Can you copy every row below word for word, leaving the pictures out?

-- Begin RECORDED DATA --

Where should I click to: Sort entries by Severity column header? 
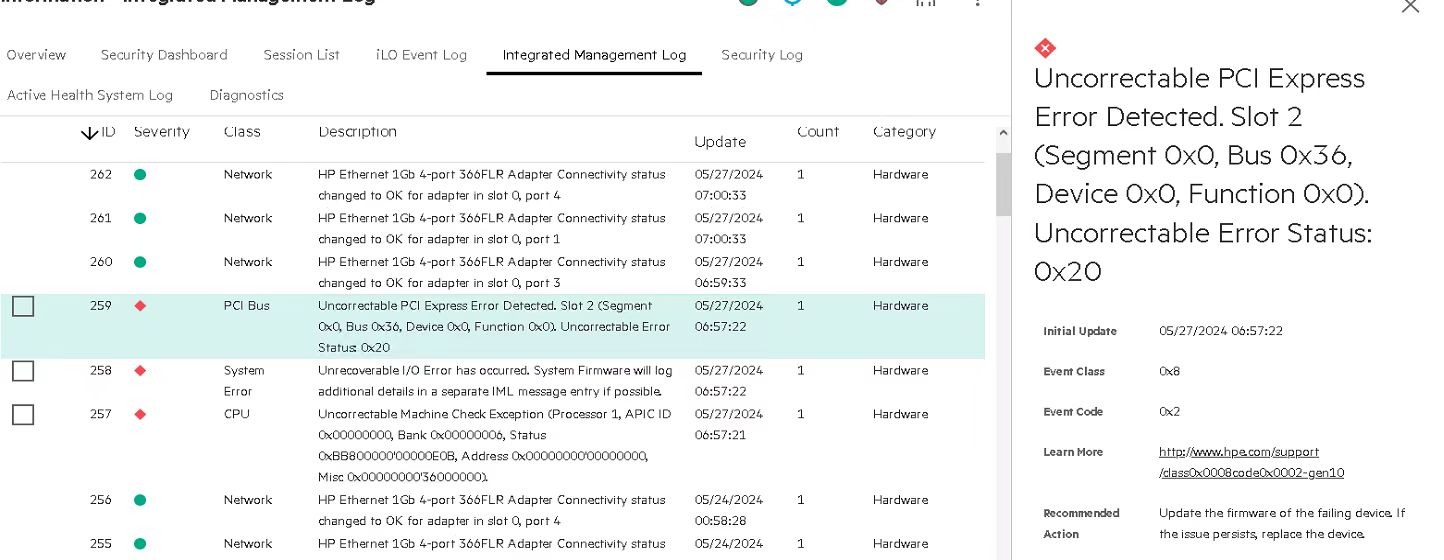coord(161,132)
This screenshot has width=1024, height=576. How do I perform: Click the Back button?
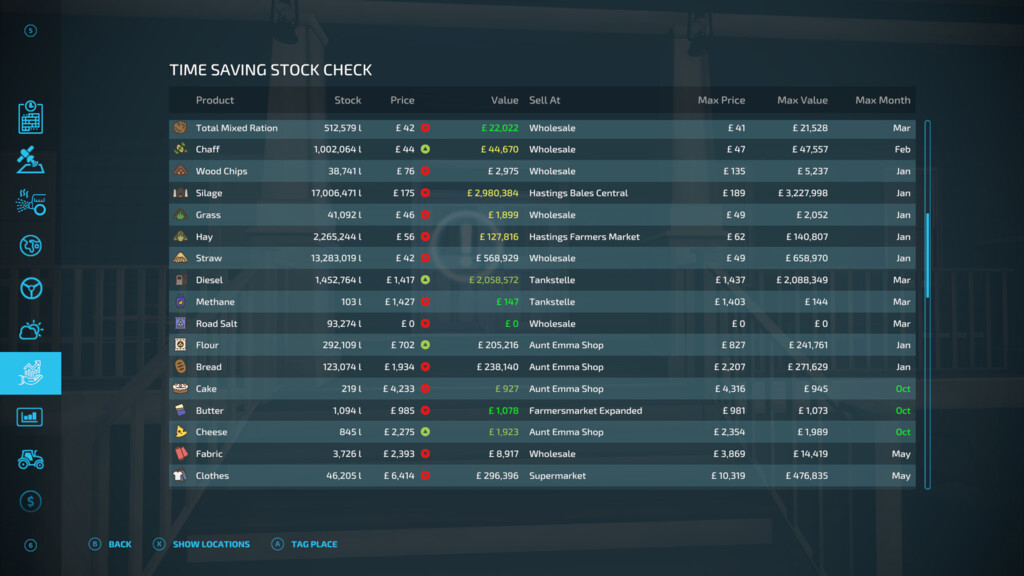(110, 544)
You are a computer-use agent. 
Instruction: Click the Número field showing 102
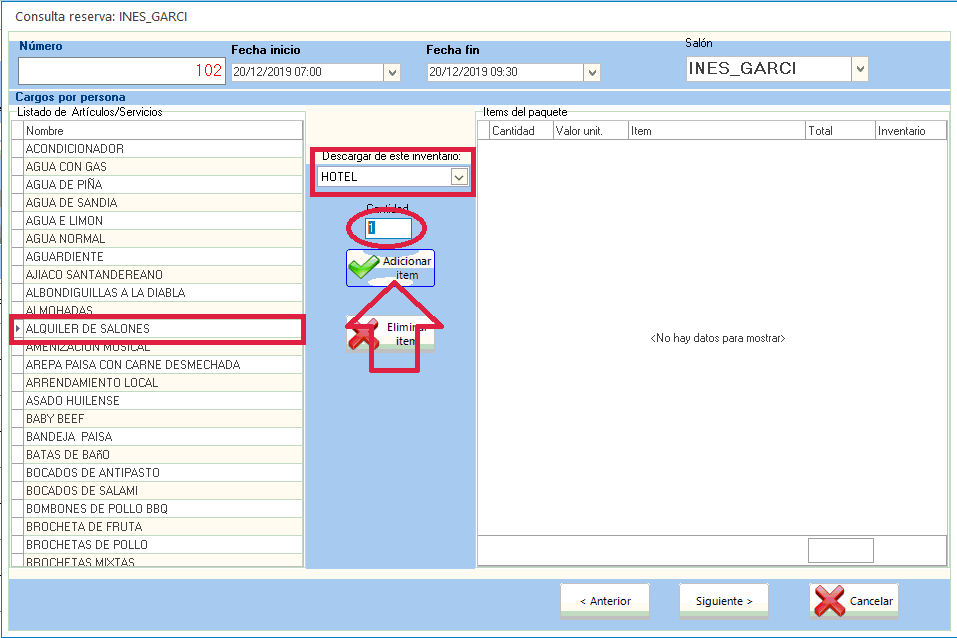(121, 71)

-- End RECORDED DATA --

### TASK RESPONSE
Where should I click to: Sort entries by Severity column header? 
coord(161,132)
This screenshot has width=1024, height=576. How do I perform: Click the Back button?
(110, 544)
You are a computer-use agent. 
Instruction: Click the Número field showing 102
(121, 71)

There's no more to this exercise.